I still recall being so obsessed by the Judiciary Committee hearings that I listened to them through an earphone while pushing a baby stroller through the mall. I remember watching Arlen Specter and Orrin Hatch hard at work, attempting to destroy Anita Hill, and finally understanding what the Salem Witch Trials must have been like. I remember being torn between awe at Chairman Joe Biden's pomposity and amazement at the goings-on in his scalp. I remember calling my friend Jack Rosenthal, then the editor of the editorial page of the New York Times, nearly every day, haranguing him to stiffen the Senate's opposition. To this day, I recall my revulsion at George H.W. Bush's cynically gleeful, preposterous attempt to frame the Thomas nomination as a filling of the Thurgood Marshall seat.

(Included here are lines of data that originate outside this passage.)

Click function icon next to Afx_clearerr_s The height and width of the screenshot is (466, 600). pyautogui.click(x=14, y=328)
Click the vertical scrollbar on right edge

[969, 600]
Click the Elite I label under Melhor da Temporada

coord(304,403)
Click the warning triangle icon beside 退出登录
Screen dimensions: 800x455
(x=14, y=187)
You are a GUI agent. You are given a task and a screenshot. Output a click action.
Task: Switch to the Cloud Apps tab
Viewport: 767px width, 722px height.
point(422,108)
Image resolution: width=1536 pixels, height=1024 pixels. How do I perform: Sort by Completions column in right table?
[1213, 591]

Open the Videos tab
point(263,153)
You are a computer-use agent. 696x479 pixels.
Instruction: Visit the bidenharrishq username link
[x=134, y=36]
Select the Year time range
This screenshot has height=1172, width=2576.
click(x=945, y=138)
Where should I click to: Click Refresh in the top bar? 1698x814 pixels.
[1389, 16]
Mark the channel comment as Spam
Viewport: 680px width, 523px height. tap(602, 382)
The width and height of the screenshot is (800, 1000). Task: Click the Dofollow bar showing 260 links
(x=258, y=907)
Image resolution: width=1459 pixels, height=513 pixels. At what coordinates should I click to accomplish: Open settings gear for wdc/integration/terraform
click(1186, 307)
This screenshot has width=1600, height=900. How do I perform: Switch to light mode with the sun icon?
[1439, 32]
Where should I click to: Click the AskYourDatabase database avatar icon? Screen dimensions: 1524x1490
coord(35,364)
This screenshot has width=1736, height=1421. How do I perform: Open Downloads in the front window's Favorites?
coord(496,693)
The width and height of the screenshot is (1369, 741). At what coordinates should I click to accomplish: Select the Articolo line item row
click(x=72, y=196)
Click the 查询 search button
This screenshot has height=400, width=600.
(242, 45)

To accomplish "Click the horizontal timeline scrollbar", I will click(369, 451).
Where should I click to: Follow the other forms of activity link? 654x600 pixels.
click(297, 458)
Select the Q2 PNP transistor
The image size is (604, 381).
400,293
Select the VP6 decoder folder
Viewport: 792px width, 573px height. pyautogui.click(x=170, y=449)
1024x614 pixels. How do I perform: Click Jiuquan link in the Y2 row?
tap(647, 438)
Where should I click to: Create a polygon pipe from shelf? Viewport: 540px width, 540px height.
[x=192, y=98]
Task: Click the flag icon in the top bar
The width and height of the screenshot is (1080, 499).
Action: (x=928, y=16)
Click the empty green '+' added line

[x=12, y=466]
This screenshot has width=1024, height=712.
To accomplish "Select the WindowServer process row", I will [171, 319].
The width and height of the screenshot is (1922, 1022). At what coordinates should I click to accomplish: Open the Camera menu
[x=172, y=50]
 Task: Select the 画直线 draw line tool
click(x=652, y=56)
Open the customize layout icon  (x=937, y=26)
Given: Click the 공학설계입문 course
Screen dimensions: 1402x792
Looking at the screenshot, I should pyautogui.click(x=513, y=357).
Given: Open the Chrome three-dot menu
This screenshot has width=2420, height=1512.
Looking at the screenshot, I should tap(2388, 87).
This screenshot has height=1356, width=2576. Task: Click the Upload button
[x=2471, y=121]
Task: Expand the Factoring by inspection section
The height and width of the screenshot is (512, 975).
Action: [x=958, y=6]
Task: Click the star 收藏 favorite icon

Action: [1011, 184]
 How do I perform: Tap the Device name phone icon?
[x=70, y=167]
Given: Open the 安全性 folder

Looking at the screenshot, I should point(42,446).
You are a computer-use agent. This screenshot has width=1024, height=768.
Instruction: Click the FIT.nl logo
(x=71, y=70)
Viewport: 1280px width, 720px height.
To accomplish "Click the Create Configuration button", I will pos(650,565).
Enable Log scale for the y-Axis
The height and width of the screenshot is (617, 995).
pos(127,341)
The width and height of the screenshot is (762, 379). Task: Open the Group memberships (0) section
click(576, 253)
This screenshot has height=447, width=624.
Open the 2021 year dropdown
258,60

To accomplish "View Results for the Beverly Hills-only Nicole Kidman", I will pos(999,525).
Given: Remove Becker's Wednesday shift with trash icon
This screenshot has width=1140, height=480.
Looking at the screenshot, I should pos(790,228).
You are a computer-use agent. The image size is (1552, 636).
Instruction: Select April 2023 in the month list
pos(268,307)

It turns out, of course, that the alarming character traits Anita Hill observed in her boss Clarence Thomas were nothing compared to the nutcase judicial temperament he has since revealed. At his confirmation hearing, Thomas -- like Marshall before him, and Roberts and Alito after him -- paid tribute to stare decisis, the importance of precedent in guiding Supreme Court decisions. But no less an authority than arch-conservative fellow Associate Justice Antonin Scalia told Thomas' biographer, Ken Foskett, that Thomas "doesn't believe in stare decisis, period." If you think nutcase is too strong a word to summarize that view, listen again to Scalia, as quoted in this Terry Gross interview with Jeff Toobin about his new Supreme Court book, The Nine:

Mr. TOOBIN: Clarence Thomas is not just the most conservative member of the Rehnquist court or the Roberts court. He's the most conservative justice to serve on the court since the 1930s. If you take what Thomas says seriously, if you read his opinions, particularly about issues like the scope of the federal government, he basically thinks that the entire work of the New Deal is unconstitutional. He really believes in a conception of the federal government that hasn't been supported by the justices since Franklin Roosevelt made his appointments to the court. You know, I went to a speech that Justice Scalia gave at a synagogue here in New York a couple of years ago, and someone asked him, `What's the difference between your judicial philosophy and Justice Thomas?' I thought a very good question. And Scalia talked for a while and he said, `Look, I'm a conservative. I'm a texturalist. I'm an originalist. But I'm not a nut.' And I thought that...
GROSS: Meaning that he thinks Thomas is one.
Mr. TOOBIN: Well, that was certainly the implication.
GROSS: Mm-hmm.
Mr. TOOBIN: It was pretty amazing. I mean, Thomas is well outside the mainstream, even of the conservatives on the court.

The Roberts-Scalia-Thomas-Alito-and-sometimes-Kennedy fivesome on the Court today is the closest the country has come to the domination of the third branch of government by the same ideology that gave us the Bush administration and its Congressional and Fourth Estate enablers. If Justice Stevens can hang on, and if Democrats can nominate and confirm his successor, there is a chance that the Constitution can continue to rely on the better angels of Justice Kennedy's nature. But even so, I fear that the first Monday in October has lost an essential element of its grandeur for years to come. When Justice Souter wept after the Bush v. Gore decision, he was not only mourning the naked politicization of justice; he was anticipating the tragic abrogation of the Constitution that we have experienced in the seven years since. No reaction to that silent coup is more appallingly prescient than what Justice Thomas now tells us in his memoir was his reaction when his wife came to him in his bath to say that the Senate had confirmed him 52 to 48: "Whoop-dee-damn-doo."